Les cinq défis de la pépinière viticole française

CHRISTELLE STEF - La vigne - n°279 - octobre 2015 - page 34

Pour améliorer leur compétitivité et répondre à la demande des viticulteurs, les pépiniéristes modernisent et agrandissent leurs installations, mécanisent certaines tâches et renouvellent leurs vignes mères.
PHILIPPE DAYDÉ (le gérant)  et son fils Fabien (responsable des cultures)  dans les serres ultramodernes qui leur permettent d'être leaders sur le marché des plants en pot.

PHILIPPE DAYDÉ (le gérant) et son fils Fabien (responsable des cultures) dans les serres ultramodernes qui leur permettent d'être leaders sur le marché des plants en pot.

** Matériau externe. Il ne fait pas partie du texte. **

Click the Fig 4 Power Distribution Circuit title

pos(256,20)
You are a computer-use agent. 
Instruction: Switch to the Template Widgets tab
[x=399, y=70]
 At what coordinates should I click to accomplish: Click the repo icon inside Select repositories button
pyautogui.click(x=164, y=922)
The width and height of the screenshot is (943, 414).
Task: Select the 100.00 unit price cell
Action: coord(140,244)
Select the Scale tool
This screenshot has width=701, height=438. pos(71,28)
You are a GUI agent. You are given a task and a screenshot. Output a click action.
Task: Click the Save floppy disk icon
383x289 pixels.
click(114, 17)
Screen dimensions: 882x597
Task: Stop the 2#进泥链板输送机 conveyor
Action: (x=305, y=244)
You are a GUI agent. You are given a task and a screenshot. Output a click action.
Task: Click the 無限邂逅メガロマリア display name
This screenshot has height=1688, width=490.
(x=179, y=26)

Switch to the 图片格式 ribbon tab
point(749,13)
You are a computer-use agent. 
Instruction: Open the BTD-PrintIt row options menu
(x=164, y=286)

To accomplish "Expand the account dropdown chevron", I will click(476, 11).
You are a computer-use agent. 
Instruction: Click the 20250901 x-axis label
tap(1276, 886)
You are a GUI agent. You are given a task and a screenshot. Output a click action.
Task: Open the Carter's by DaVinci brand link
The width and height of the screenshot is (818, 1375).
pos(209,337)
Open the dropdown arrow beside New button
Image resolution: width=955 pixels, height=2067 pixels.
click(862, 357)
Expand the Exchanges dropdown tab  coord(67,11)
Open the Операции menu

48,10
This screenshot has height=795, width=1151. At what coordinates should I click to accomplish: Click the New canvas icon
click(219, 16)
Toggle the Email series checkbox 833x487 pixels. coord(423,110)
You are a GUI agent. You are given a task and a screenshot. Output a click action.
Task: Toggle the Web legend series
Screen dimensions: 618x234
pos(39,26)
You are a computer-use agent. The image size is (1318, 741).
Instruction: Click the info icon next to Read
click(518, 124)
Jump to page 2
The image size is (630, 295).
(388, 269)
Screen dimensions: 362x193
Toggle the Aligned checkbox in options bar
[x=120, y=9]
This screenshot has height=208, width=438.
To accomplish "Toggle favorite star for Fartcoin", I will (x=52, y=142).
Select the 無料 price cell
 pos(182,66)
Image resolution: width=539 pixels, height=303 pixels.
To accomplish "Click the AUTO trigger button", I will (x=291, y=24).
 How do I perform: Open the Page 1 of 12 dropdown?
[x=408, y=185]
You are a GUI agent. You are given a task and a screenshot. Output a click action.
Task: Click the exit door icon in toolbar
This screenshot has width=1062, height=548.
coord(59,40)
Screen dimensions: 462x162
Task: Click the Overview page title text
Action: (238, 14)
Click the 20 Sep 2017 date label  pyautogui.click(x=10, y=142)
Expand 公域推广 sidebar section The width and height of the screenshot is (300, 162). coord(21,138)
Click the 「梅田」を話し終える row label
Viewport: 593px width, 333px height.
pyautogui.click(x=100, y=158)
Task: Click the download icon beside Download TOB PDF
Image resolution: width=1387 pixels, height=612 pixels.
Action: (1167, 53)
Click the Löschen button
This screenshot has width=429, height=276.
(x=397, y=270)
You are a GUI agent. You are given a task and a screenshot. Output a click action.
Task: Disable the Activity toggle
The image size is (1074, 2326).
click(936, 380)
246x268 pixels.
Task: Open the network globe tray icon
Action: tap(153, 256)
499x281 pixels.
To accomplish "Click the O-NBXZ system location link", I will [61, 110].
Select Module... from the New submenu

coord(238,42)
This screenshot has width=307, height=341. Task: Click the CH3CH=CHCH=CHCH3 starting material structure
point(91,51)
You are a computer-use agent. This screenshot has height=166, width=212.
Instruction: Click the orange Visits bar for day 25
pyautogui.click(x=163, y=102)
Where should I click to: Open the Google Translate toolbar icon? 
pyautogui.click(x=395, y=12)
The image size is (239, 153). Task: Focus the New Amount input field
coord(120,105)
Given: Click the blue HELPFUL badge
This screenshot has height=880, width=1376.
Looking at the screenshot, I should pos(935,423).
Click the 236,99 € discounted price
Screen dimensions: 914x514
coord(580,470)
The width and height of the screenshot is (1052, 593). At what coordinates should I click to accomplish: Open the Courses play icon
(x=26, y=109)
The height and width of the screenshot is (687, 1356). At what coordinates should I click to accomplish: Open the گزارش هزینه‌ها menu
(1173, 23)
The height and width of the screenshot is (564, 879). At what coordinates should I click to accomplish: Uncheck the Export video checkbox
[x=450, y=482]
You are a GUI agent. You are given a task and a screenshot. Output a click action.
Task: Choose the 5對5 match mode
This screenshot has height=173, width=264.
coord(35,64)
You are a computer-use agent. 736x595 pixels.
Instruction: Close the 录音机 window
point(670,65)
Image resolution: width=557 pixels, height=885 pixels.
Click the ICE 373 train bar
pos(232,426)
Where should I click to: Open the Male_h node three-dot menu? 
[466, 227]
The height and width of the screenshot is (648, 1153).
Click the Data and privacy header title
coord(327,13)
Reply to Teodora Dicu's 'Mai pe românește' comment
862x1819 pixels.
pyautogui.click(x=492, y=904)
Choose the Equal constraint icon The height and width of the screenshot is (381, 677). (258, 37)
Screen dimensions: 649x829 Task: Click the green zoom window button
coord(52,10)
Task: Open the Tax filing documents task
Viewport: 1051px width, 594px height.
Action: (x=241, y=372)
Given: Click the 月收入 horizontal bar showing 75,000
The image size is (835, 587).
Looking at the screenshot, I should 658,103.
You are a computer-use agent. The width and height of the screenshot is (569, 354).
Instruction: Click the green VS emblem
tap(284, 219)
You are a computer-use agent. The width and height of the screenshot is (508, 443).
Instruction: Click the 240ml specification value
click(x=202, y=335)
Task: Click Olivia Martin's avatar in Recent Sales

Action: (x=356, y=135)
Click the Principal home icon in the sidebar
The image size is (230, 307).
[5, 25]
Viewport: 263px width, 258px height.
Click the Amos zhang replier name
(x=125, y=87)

La pépinière viticole française « dispose d'un vrai savoir-faire », souligne Marie-Catherine Dufour, directrice du pôle Bordeaux Aquitaine de l'IFV. Elle propose une offre importante et diversifiée de plants et de clones, dont une grande partie répond à la charte de qualité de la marque Entav-Inra. « Au niveau sanitaire et génétique, notre capacité de production est unanimement reconnue », ajoute David Amblevert, le président de la Fédération française de la pépinière viticole.

Mais cette filière est handicapée par son atomisation, ses coûts de production élevés et des lourdeurs administratives. « Pour maintenir notre place de premier producteur mondial et satisfaire la demande, nous avons besoin de nous moderniser », insiste David Amblevert. Le contexte étant favorable, beaucoup d'entreprises sautent le pas. Tour d'horizon des défis qu'elles relèvent.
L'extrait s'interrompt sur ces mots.